## Exercise instructions:
From the line that contains "ارسال (68, 1025)" to the last line of the records below, retype each line exactly; leave out everything else.
*** Source data ***
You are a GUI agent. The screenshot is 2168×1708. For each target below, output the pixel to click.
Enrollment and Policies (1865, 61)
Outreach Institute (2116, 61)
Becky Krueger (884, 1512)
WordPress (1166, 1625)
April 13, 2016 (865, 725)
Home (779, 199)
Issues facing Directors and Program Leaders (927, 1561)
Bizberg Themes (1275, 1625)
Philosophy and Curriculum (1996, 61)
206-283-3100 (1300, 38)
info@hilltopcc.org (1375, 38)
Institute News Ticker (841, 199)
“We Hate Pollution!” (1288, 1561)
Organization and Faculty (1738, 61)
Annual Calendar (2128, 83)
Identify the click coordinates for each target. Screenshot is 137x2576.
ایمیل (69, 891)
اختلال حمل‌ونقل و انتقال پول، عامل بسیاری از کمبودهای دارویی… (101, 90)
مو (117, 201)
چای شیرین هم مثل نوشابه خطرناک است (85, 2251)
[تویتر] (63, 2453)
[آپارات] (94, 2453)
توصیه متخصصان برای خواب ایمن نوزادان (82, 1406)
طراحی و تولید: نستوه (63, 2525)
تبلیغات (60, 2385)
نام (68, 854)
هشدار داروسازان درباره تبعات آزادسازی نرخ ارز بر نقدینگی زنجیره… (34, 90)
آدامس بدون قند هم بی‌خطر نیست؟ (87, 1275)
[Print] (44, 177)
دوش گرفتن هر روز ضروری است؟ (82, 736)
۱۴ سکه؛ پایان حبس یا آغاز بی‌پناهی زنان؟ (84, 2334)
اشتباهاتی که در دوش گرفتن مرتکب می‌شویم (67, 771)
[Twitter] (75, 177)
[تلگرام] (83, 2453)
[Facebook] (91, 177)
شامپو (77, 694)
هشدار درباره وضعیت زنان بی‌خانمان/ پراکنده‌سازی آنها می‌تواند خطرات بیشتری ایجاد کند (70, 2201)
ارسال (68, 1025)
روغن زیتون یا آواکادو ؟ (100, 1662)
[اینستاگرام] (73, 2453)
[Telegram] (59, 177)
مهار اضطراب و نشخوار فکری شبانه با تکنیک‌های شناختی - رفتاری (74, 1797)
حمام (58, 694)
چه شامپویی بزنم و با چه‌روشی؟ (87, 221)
*** End of Source data ***
## Solution for this problem:
ارسال (68, 1025)
روغن زیتون یا آواکادو ؟ (100, 1662)
[اینستاگرام] (73, 2453)
[Telegram] (59, 177)
مهار اضطراب و نشخوار فکری شبانه با تکنیک‌های شناختی - رفتاری (74, 1797)
حمام (58, 694)
چه شامپویی بزنم و با چه‌روشی؟ (87, 221)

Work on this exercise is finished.